The current study enrolled a total of 112 patients (n=112), who comprised 90 men and 22 women. The mean age of the patients was 61.0 years (range, 34 to 86 years). Of the 90 men who underwent pectoralis major flap surgery, 8 patients underwent the operation twice, corresponding to a total of 98 cases. All of the 22 women only underwent the procedure once.
In , pectoralis major flaps are classified according to the cause of use. There were 37 cases for which a pectoralis major flap was used following the resection of malignant tumors; these include 12 cases of oral cancer, 11 cases of oropharyngeal cancer, and 14 cases of hypopharyngeal cancer based on the sites of primary occurrence.
Of the patients with hypopharyngeal cancer, there was one who underwent an incomplete resection of the tumor. This case was classified as an incomplete tumor resection.

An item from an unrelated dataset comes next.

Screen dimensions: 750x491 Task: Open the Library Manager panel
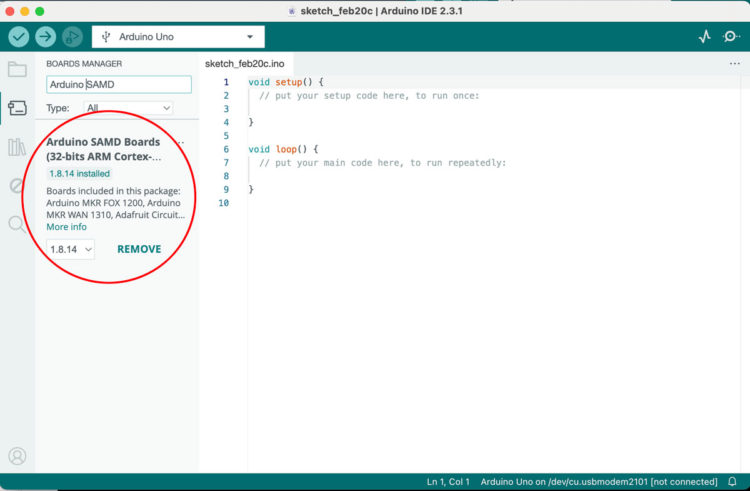point(17,147)
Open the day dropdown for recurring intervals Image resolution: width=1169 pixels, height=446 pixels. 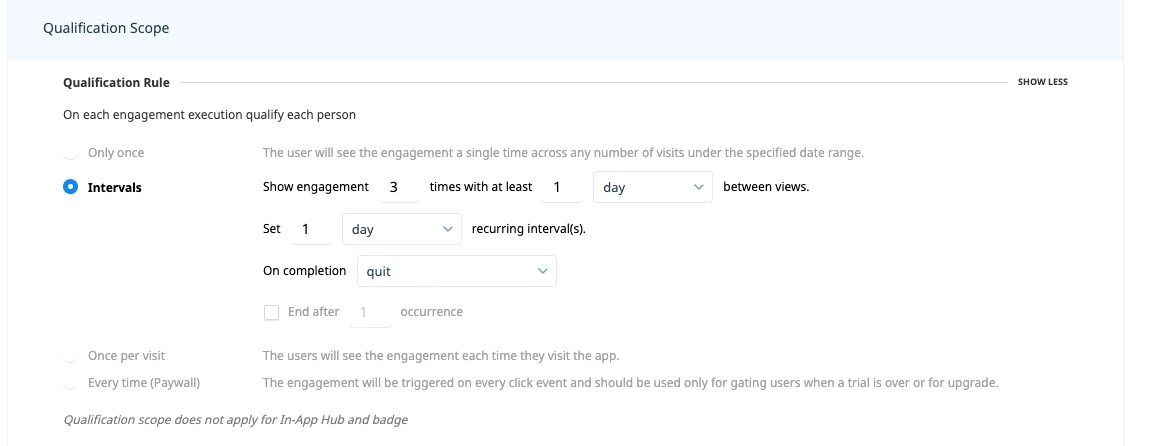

There were 21 patients who had skin metastases. Reconstruction should therefore be performed for these patients, who comprised 4 cases of parotid gland cancer, 1 case of submandibular gland cancer, 4 cases of thyroid gland cancer, and 12 cases of metastasis to the cervical lymph node. All of the 50 cases of oral cancer, oropharyngeal cancer, hypopharyngeal cancer, and metastasis to the cervical lymph node proved to be squamous cell carcinomas. There were a total of 4 cases of parotid gland cancer and these included 1 case of mucoepidermoid carcinoma, 1 case of malignant pleomorphic adenoma, 1 case of acinic cell carcinoma, and 1 case of sarcoma. One case of submandibular gland cancer proved to be mucoepidermoid carcinoma. There were 4 cases of thyroid cancer, all of which proved to be papillary carcinomas.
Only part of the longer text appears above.